» **EXERCISE AIM**
Render only the part of the material from its first line through the line containing "click(45, 83)", both included, as a Markdown table with columns "Row" and "Line", where each row holds a row number and one line. Leave out blank lines.

═══ PROVIDED DATA

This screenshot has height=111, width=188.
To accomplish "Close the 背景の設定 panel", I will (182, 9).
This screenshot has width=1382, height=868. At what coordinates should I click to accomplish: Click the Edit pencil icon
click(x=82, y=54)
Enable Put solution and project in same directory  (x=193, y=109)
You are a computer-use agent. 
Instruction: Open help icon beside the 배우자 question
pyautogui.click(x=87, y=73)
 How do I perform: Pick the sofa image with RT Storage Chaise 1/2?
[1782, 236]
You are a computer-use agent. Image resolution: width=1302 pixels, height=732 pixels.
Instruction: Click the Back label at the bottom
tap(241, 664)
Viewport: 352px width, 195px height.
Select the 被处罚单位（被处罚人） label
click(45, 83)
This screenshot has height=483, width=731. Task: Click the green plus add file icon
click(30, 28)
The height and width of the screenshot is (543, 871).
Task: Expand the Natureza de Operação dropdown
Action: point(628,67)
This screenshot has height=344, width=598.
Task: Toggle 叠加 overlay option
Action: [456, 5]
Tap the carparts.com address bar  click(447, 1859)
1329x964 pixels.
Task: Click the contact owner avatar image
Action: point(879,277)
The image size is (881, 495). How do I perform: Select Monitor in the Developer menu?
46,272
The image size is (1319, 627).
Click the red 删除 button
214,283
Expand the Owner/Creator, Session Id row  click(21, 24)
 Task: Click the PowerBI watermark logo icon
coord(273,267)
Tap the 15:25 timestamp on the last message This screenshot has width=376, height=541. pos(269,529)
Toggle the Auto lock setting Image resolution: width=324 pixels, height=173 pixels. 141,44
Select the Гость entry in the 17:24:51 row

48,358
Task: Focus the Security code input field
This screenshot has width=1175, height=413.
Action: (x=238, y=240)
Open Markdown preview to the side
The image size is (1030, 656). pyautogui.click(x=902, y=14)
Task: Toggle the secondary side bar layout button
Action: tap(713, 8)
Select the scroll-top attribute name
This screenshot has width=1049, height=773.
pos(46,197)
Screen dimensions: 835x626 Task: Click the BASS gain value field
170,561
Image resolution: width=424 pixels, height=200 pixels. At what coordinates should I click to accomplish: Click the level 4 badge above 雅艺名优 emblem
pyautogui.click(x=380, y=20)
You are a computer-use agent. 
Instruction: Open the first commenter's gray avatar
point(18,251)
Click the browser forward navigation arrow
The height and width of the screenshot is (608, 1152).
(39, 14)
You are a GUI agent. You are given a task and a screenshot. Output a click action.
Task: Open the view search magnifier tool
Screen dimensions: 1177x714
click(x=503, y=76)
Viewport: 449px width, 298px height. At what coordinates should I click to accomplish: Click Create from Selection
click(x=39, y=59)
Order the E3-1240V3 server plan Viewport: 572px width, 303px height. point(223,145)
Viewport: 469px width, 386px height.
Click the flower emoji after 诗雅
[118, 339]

══════

» **THE SOLUTION**
| Row | Line |
|---|---|
| 1 | This screenshot has height=111, width=188. |
| 2 | To accomplish "Close the 背景の設定 panel", I will (182, 9). |
| 3 | This screenshot has width=1382, height=868. At what coordinates should I click to accomplish: Click the Edit pencil icon |
| 4 | click(x=82, y=54) |
| 5 | Enable Put solution and project in same directory  (x=193, y=109) |
| 6 | You are a computer-use agent.  |
| 7 | Instruction: Open help icon beside the 배우자 question |
| 8 | pyautogui.click(x=87, y=73) |
| 9 |  How do I perform: Pick the sofa image with RT Storage Chaise 1/2? |
| 10 | [1782, 236] |
| 11 | You are a computer-use agent. Image resolution: width=1302 pixels, height=732 pixels. |
| 12 | Instruction: Click the Back label at the bottom |
| 13 | tap(241, 664) |
| 14 | Viewport: 352px width, 195px height. |
| 15 | Select the 被处罚单位（被处罚人） label |
| 16 | click(45, 83) |